▶ **Available data**:
---*---

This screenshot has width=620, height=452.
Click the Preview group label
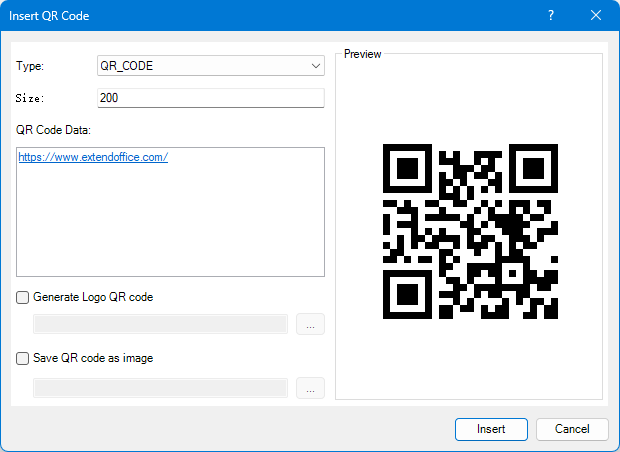(x=363, y=54)
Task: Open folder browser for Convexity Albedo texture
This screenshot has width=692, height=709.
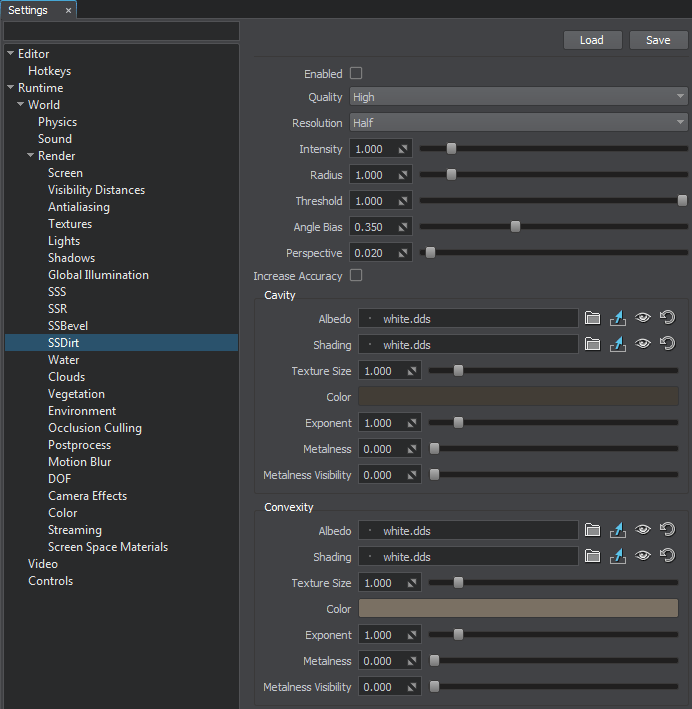Action: (x=593, y=530)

---*---

▶ **Task details**: All of the material above should be copied exactly, minus the pictures.

▶ **Solved exercise**:
This screenshot has width=620, height=452.
Click the Preview group label
(x=363, y=54)
Task: Open folder browser for Convexity Albedo texture
This screenshot has width=692, height=709.
Action: (x=593, y=530)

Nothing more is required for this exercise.